**Your goal:** Using the entries that follow, give only the number of lines with the word "computer" in them.

**Records for processing:**
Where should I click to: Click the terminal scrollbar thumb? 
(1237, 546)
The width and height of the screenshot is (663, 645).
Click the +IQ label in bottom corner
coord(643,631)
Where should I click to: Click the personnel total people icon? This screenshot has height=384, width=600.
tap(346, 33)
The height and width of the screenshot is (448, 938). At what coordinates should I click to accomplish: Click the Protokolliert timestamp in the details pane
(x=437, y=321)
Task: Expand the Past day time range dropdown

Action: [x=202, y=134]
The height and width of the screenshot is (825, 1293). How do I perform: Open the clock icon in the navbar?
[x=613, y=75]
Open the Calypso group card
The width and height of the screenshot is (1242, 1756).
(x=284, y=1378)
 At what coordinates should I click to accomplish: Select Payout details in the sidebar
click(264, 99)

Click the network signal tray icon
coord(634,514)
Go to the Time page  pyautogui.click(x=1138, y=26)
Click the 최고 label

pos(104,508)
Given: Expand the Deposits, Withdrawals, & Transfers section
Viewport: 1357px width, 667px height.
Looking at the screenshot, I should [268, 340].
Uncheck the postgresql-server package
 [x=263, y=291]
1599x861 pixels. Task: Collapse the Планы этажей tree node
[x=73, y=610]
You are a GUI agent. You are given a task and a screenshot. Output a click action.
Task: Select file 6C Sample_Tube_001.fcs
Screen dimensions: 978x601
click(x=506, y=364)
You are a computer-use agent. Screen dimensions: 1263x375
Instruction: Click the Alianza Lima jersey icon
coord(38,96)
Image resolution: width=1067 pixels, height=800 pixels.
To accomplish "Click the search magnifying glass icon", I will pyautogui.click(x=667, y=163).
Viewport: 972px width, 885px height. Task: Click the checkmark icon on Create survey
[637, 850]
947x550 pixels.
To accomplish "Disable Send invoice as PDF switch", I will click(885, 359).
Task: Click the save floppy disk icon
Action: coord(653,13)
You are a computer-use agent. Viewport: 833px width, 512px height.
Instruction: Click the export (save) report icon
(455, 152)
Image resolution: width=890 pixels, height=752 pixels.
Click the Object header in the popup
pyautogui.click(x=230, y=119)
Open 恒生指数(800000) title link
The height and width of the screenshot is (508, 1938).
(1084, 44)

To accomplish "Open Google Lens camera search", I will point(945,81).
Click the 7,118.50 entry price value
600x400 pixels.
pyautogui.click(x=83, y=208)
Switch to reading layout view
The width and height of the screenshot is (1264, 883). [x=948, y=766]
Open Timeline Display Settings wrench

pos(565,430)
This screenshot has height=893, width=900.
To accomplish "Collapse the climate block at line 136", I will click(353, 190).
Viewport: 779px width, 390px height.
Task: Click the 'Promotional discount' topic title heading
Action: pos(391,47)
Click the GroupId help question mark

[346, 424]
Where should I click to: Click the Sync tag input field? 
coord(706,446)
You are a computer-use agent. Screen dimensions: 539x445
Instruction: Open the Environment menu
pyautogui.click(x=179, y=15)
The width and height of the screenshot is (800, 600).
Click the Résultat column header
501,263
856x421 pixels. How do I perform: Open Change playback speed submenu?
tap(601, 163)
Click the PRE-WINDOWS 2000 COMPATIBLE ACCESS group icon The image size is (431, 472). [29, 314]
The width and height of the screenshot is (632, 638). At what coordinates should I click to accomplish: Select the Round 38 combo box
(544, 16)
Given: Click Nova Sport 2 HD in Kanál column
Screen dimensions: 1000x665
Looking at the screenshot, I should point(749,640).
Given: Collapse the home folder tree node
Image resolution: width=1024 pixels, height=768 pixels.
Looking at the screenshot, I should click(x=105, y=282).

**Exercise solution:** 3